Title :
Statistical Voice Conversion Techniques for Body-Conducted Unvoiced Speech Enhancement
Author :
Toda, Tomoki ; Nakagiri, Mikihiro ; Shikano, Kiyohiro
Author_Institution :
Grad. Sch. of Inf. Sci., Nara Inst. of Sci. & Technol., Nara, Japan
Abstract :
In this paper, we present statistical approaches to enhance body-conducted unvoiced speech for silent speech communication. A body-conductive microphone called nonaudible murmur (NAM) microphone is effectively used to detect very soft unvoiced speech such as NAM or a whispered voice while keeping speech sounds emitted outside almost inaudible. However, body-conducted unvoiced speech is difficult to use in human-to-human speech communication because it sounds unnatural and less intelligible owing to the acoustic change caused by body conduction. To address this issue, voice conversion (VC) methods from NAM to normal speech (NAM-to-Speech) and to a whispered voice (NAM-to-Whisper) are proposed, where the acoustic features of body-conducted unvoiced speech are converted into those of natural voices in a probabilistic manner using Gaussian mixture models (GMMs). Moreover, these methods are extended to convert not only NAM but also a body-conducted whispered voice (BCW) as another type of body-conducted unvoiced speech.

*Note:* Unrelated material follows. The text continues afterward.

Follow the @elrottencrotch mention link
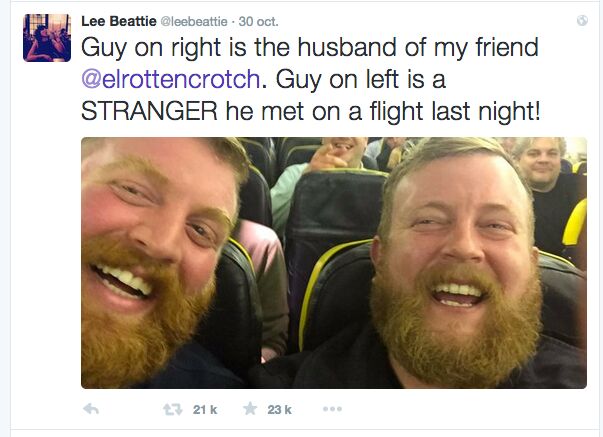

Several experimental evaluations are conducted to demonstrate the effectiveness of the proposed methods. The experimental results show that 1) NAM-to-Speech effectively improves intelligibility but it causes degradation of naturalness owing to the difficulty of estimating natural fundamental frequency contours from unvoiced speech; 2) NAM-to-Whisper significantly outperforms NAM-to-Speech in terms of both intelligibility and naturalness; and 3) a single conversion model capable of converting both NAM and BCW is effectively developed in our proposed VC methods.
Keywords :
Gaussian processes; frequency estimation; microphones; speech enhancement; speech intelligibility; statistical analysis; BCW; GMM; Gaussian mixture models; NAM microphone; NAM-to-speech intelligibility; VC methods; body-conducted unvoiced speech enhancement; body-conducted whispered voice; body-conductive microphone; natural fundamental frequency contour estimation; nonaudible murmur microphone; silent speech communication; soft unvoiced speech detection; statistical approaches; statistical voice conversion techniques; Acoustics; Feature extraction; Microphones; Speech; Speech enhancement; Vectors; Silent speech; body-conducted unvoiced speech; nonaudible murmur; voice conversion; whispered voice;
Journal_Title :
Audio, Speech, and Language Processing, IEEE Transactions on
DOI :
10.1109/TASL.2012.2205241